La Barcelona plural, en la que convergen todos estos « Ailleurs » desconocidos, inquietantes, rechazados, se transforma de este modo en un espacio que incita a los personajes a « desplazarse » a otra parte sin irse, a enfrentarse, desde este « Ailleurs aquí », con este Otro – extraño – que está en ellos. Intentamos desenmarañar el enredo de una compleja construcción en la que se superponen y se confunden unos espacios-tiempos divergentes, unas trayectorias vitales, la realidad y la ficción (a través del cuento), y procurarmos dibujar los contornos perceptivos, sensoriales de este « Ailleurs aquí », tema central de la pieza.
Texte intégral
1On doit à Carles Batlle (Barcelona, 1963), chercheur et auteur d’une thèse sur Adrià Gual, professeur à l’Institut del Teatre et à l’Universitat Autonoma de Barcelone, l’une des théorisations les plus abouties de ce que l’on a nommé « le drame relatif » ou « le théâtre de la soustraction » pour caractériser l’esthétique de l’école catalane qui s’est développée autour de Sanchis Sinisterra et de l’Obrador de la salle Beckett de Barcelone. Directeur de 2003 à 2009 de cette salle et directeur de la revue théâtrale (Pausa), il est surtout l’auteur de nombreuses pièces déjà traduites dans plusieurs langues : Sara i Eleonora (1995), Combat. Paisatge per a desprès d’una batalla (1998-1999), Les veu de Iambu (1998-1999), Suite (1999-2000), Oasi (2001), Nits a Basora (2003), Temptació (2004), Trànsits (2007), auxquelles il faut ajouter les textes brefs Miss Puta Espiritual (2000), Bizerta 1939 (2002), La pilota i la Formiga (2003) et sa dernière pièce, Prix Born de théâtre 2008 : Olvidar Barcelona.

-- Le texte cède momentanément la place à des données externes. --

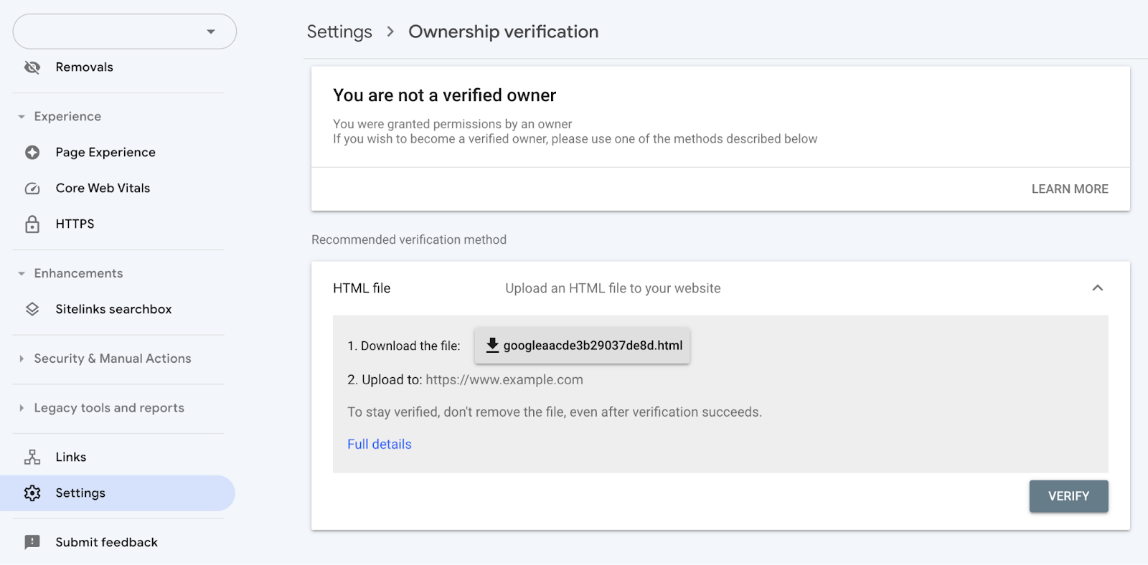
Task: Click the HTTPS padlock icon
Action: 32,224
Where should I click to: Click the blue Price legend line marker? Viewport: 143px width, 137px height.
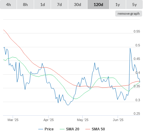tap(41, 129)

2Si c’est bien dans cette « poétique relative et fragmentaire » que s’inscrivent ses premières pièces, ses textes des années 2000, comme Temptació et Trànsits, ouvrent une nouvelle voie dramaturgique dont la clé se trouve dans le jeu labyrinthique des multiples perspectives que la perception de la réalité, troublée par la mémoire et l’oubli, l’imagination et le phantasme, les utopies et les dystopies, construit et déconstruit. Le théâtre de Carles Batlle est ancré dans l’actualité et les grands thèmes sociétaux qui font actuellement débat. Il interroge la mondialisation et la crispation identitaire, la violence terroriste et les violences ethniques et racistes, il décortique les nouvelles voies et les impasses de l’hypermodernité. Il s’est particulièrement intéressé au drame de l’émigration, l’une des formes que peut prendre la thématique de « l’Ailleurs ». Citons Trànsits, Temptació, Oasi, et Olvidar Barcelona, objet de notre étude1.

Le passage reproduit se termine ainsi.